------ Tekstfragment
SLO heeft voor de komende twee jaar de opdracht om reeds in gang gezette leerplanactiviteiten
verder uit te voeren, inclusief het voortgezet volwassenenonderwijs (vavo) en het
voortgezet speciaal onderwijs (vso). In het bijzonder gaat het om de invoering, monitoring
en evaluatie van enkele examenprogramma’s, zoals:
• de vernieuwing van het kernvak Wiskunde vmbo,
• bijstelling van beroepsgerichte examenprogramma’s (waaronder in ieder geval Economie
en Ondernemen),
• de ontwikkeling van praktijkgerichte programma’s voor de gemengde en theoretische
leerwegen,
• de ontwikkeling van praktijkgerichte programma’s voor het havo,
• de ontwikkeling van leerplan handreikingen.
SLO werkt verder mee aan de uitwerking van de werkagenda inclusief onderwijs, bijvoorbeeld
hoe binnen het regulier onderwijs een inclusief curriculum vorm gegeven kan worden.
Tot slot wordt de SLO gevraagd maximaal werk te blijven maken van de (publieksvriendelijke)
ontsluiting van de opgebouwde expertise en leerplankundige producten en het uitbouwen
van de internationale leerplanexpertise, en de strategische adviesfunctie.
4. Kader voor Stichting Cito
Toetsing en examinering in het onderwijs dragen bij aan kwalitatief goed onderwijs
en de borging van de civiele waarde van het diploma. Het ontwikkelen van (doorstroom)toetsen
en centrale examens past bij de normerende taak van de overheid. Het ontwikkelen van
centrale toetsen en examens is daarmee ook een taak voor de overheid. Deze wettelijke
taak vormt het kader waarbinnen Stichting Cito haar werkzaamheden voor het primair
onderwijs (po), het voortgezet onderwijs (vo) en het middelbaar beroepsonderwijs (mbo)
verricht.
Op het moment van verzending van de Kaderbrief vindt de bijstelling plaats van het
curriculum in het funderend onderwijs. Dit heeft ook gevolgen voor toetsing en examinering,
en is dus van invloed op de werkzaamheden van Stichting Cito. In afstemming met Stichting
Cito en andere partners uit de leerplan- en examenketen wordt toegewerkt naar het
in kaart brengen van de werkzaamheden die voortkomen uit de curriculumbijstelling.
Daarnaast is door de partners in de examenketen geconstateerd dat er vernieuwing nodig
is binnen het gehele (digitale) examenlandschap om betrouwbaarheid, stabiliteit en
continuïteit te kunnen blijven garanderen en mee te bewegen met wensen van de gebruiker.
Momenteel wordt gewerkt aan een gedragen strategische visie op de toekomst van (digitaal)
examineren. Hierover wordt nauw overleg gevoerd tussen het ministerie en andere (keten)partners
waaronder Stichting Cito.
------------
(Opdracht 1): Bewerk het fragment over SLO en Cito van "SLO heeft voor" tot "gegeven kan worden." en zet daarin "vwo" in plaats van "havo". Geef dat hele deel daarna terug.
(Opdracht 2): Pak het fragment over SLO en Cito weer op na de laatste zin en schrijf het verder.
De gegevens die nu volgen komen uit een andere bron.
------ Gegevensrijen
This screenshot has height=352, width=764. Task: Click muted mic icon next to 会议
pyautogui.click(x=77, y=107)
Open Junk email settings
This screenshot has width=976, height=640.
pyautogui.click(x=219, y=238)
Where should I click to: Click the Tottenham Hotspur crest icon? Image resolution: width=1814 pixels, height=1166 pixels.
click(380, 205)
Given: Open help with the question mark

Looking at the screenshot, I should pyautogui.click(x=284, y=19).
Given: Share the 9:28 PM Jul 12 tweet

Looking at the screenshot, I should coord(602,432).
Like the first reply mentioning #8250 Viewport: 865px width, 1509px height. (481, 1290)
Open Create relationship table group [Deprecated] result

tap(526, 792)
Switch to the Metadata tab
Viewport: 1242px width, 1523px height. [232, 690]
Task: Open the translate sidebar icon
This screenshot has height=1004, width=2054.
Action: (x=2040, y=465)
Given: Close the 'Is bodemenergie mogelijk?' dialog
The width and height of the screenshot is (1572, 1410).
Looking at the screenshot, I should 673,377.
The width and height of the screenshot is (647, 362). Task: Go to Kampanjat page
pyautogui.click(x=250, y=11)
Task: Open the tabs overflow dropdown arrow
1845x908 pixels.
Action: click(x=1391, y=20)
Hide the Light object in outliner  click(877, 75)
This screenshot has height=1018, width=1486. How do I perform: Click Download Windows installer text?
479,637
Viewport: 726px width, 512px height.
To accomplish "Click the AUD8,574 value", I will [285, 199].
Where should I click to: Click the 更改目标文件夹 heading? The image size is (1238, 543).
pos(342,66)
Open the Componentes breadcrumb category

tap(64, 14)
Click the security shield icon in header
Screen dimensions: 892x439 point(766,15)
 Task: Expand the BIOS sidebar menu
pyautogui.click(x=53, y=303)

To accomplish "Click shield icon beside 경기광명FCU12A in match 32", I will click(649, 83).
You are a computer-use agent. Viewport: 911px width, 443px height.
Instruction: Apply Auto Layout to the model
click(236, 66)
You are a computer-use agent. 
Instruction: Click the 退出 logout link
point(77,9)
------------
(Uitwerking 1):
SLO heeft voor de komende twee jaar de opdracht om reeds in gang gezette leerplanactiviteiten
verder uit te voeren, inclusief het voortgezet volwassenenonderwijs (vavo) en het
voortgezet speciaal onderwijs (vso). In het bijzonder gaat het om de invoering, monitoring
en evaluatie van enkele examenprogramma’s, zoals:
• de vernieuwing van het kernvak Wiskunde vmbo,
• bijstelling van beroepsgerichte examenprogramma’s (waaronder in ieder geval Economie
en Ondernemen),
• de ontwikkeling van praktijkgerichte programma’s voor de gemengde en theoretische
leerwegen,
• de ontwikkeling van praktijkgerichte programma’s voor het vwo,
• de ontwikkeling van leerplan handreikingen.
SLO werkt verder mee aan de uitwerking van de werkagenda inclusief onderwijs, bijvoorbeeld
hoe binnen het regulier onderwijs een inclusief curriculum vorm gegeven kan worden.

(Uitwerking 2):
In de afgelopen jaren heeft Stichting Cito gewerkt aan de transitie naar een publieke
kennisorganisatie. Hierbij staat transparantie naar betrokken partijen en het delen
en inzetten van kennis en expertise centraal. Stichting Cito fungeert vanuit haar
rol als kennisorganisatie als aanjager van onderzoek en innovatie op het gebied van
onderwijskundig meten.
5. Werkzaamheden Stichting Cito periode 2024–2025
Sinds de inwerkingtreding van de wet doorstroomtoetsen po per 1 januari 2023 zijn
de wettelijke taken van Stichting Cito in het po gewijzigd. De werkzaamheden voor
het po in de periode 2024–2025 betreffen: het adviseren van het CvTE bij besluitvorming
over erkenning van LVS-toetsen en doorstroomtoetsen, het adviseren van aanbieders
over psychometrische en onderwijskundige toetskwaliteit, het ondersteunen van het
CvTE bij de berekening van de normering en equivalering van de doorstroomtoetsen (op
basis van doorstroomonderzoek) en de ontwikkeling en distributie van de overheidsdoorstroomtoets.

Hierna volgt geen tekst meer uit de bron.